━━ PASSAGE FOR REVIEW

Sunday, May 31, 2009

Sisters, ladies, women


My friends are ill, my beautiful, funny, strong and loving women. In a short time 3 of my friends have been diagnosed with illnesses in their female parts; the most female of womanhood. They are all sisters, mothers, lovers and daughters, they are important people. These women learn fear overnight. From one day to another without any warning they are staring death in the face...they have done nothing wrong and they are wondering why this is happening to them. Petty everyday worries become insignificant, that which was taken for granted becomes glorious luxury...everything changes.
The women are there, facing major surgery with no guarantees...my ladies...my sisters...my beautiful strong and helping friends. People so important to me that I hurt inside for them - and me, it is so difficult to stand by in helpless silence. But at the hospital today I realized that I can do something; I can love and hug and giggle and be frivolously ridiculous, for a moment I can bring childish merriment into the suffering and ease it a bit. I do not understand what these women go through - I have not been there. But I do know fear and stress and anger and the horrible sense of futility. I can change nothing and I can save nobody - but for a blissful little while I can bring amusement and love and hopefully a momentary relief from the horror of it all.

When I see my sisters smile my heart grows. Ladies; I love you so much and you are so brave. I am always with you...when you hear a silly giggle...that's me.

━━━━
━━ SOURCE INFORMATION

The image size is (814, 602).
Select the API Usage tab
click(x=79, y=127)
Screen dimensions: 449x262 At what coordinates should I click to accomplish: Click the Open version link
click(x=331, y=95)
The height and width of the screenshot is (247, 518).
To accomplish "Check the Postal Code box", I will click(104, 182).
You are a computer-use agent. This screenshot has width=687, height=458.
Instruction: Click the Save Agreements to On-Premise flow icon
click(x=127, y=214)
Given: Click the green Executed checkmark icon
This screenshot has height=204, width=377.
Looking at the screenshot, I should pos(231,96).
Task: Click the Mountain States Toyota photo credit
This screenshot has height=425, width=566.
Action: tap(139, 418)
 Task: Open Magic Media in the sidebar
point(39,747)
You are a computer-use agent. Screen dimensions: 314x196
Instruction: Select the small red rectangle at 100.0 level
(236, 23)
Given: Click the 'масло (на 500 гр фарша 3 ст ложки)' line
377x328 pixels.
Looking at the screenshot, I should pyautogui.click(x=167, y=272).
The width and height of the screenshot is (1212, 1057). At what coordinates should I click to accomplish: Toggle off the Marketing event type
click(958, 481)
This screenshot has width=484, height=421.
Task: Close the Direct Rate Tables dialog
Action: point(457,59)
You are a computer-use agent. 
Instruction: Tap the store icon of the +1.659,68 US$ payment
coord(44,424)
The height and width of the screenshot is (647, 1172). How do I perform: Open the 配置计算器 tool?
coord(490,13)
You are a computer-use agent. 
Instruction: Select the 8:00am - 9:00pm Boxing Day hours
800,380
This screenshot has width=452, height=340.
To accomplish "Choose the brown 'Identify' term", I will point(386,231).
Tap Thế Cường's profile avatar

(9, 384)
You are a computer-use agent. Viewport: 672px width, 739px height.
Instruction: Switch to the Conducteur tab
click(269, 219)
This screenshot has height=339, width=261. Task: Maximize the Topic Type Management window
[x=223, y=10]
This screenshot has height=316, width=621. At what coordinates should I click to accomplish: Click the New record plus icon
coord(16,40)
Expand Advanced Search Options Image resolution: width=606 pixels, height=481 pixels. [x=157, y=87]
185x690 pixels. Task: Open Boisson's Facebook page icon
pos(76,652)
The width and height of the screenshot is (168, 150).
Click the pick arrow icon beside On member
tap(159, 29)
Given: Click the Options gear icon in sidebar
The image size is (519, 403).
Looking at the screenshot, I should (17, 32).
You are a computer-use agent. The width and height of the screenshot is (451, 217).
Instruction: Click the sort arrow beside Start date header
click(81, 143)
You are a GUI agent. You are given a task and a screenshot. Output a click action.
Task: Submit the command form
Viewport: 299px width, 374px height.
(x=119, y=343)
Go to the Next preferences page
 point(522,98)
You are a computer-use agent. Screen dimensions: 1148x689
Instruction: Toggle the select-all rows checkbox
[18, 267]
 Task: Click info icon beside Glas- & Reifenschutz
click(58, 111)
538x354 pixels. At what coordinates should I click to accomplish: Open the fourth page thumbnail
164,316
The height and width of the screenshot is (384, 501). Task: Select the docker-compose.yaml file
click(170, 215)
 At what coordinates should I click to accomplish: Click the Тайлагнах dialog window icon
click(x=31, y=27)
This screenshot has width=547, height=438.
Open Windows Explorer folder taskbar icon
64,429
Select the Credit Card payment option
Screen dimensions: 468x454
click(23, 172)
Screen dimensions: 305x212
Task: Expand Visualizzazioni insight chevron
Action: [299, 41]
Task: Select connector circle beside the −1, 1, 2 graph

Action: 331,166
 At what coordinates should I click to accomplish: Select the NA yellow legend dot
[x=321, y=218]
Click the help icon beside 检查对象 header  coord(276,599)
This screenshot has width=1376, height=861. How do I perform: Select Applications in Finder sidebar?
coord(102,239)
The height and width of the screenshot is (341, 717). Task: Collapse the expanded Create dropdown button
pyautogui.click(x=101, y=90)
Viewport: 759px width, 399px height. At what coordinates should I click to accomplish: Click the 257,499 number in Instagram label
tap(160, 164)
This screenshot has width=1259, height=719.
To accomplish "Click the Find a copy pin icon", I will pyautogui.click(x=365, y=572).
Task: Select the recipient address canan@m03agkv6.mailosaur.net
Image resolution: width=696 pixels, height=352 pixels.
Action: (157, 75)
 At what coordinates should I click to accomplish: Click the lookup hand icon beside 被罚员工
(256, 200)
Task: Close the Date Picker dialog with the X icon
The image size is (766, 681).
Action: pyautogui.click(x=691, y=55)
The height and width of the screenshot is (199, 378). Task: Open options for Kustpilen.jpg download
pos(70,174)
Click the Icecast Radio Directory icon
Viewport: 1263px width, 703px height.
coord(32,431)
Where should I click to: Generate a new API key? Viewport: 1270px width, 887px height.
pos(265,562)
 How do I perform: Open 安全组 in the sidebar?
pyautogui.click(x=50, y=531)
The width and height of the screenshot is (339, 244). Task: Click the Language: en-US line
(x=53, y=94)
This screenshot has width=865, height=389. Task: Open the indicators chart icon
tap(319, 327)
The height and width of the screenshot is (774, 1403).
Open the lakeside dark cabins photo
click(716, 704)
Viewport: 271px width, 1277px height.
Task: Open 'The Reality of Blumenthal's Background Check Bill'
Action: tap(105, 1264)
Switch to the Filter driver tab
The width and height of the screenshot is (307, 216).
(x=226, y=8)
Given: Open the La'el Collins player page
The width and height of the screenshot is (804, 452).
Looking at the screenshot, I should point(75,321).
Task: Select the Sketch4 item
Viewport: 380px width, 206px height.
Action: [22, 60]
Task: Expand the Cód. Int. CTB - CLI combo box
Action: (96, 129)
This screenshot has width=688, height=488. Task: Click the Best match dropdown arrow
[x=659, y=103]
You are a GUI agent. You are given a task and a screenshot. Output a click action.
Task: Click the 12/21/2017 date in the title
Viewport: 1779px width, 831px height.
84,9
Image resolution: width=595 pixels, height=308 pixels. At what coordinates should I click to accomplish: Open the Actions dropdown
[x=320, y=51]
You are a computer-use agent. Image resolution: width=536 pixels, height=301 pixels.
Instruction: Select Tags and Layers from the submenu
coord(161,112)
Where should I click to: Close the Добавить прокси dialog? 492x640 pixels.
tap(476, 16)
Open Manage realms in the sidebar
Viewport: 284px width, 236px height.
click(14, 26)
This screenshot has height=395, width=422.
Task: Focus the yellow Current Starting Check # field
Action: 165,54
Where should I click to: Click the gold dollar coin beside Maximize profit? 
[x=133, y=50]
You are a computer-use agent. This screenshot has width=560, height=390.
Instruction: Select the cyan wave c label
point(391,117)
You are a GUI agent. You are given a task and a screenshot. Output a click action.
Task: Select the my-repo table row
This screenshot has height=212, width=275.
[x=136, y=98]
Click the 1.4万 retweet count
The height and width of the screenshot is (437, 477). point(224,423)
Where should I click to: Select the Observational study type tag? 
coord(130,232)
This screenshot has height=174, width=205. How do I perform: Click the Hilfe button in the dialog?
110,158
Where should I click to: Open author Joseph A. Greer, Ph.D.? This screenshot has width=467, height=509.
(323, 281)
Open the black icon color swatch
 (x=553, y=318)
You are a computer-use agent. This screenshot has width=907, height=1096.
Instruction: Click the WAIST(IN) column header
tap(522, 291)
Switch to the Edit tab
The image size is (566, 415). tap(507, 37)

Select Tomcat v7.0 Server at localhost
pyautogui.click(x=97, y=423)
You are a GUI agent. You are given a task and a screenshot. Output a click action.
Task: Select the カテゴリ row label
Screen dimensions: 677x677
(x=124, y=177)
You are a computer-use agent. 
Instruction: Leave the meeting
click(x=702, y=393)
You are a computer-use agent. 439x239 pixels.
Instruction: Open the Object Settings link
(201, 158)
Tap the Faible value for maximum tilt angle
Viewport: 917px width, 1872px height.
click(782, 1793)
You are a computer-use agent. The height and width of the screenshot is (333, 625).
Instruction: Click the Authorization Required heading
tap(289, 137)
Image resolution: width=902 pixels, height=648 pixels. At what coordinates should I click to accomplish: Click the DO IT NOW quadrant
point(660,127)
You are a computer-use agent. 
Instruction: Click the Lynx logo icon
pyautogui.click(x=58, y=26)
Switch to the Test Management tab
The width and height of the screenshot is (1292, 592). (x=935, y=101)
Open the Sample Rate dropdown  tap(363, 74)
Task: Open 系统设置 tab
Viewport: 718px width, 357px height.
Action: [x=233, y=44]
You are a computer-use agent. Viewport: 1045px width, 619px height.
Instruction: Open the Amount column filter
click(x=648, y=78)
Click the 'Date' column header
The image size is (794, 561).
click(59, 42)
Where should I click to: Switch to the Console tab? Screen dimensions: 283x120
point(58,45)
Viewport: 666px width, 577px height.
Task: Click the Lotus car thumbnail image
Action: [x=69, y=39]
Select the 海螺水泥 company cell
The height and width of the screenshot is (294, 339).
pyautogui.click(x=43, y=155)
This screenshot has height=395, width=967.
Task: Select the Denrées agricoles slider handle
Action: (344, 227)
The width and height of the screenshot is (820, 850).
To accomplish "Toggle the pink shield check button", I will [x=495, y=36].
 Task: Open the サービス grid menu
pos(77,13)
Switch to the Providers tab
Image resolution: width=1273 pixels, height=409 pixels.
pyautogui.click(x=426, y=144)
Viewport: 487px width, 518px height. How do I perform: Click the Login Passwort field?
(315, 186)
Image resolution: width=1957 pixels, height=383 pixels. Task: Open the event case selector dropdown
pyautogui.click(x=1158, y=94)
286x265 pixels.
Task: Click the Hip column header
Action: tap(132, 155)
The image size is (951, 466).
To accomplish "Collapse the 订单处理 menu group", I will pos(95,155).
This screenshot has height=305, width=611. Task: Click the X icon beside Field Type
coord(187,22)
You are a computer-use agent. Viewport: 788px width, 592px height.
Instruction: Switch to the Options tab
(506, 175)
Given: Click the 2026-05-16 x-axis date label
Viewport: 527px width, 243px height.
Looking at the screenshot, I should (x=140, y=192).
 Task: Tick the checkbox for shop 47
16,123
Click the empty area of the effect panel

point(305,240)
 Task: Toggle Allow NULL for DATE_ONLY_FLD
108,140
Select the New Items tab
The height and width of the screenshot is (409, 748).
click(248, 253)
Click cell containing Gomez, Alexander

━━━━

TASKS AND EXERCISES →
**a)** Transcribe a passage of the blog post word for word, beginning at the words "When I see my" and stopping after "silly giggle...that's me.".
**b)** Render this sentence from the blog post in Spanish: "When I see my sisters smile my heart grows."
Rely only on the blog post.

TASK SOLUTIONS →
**a)**
When I see my sisters smile my heart grows. Ladies; I love you so much and you are so brave. I am always with you...when you hear a silly giggle...that's me.

**b)** Cuando veo sonreír a mis hermanas, mi corazón crece.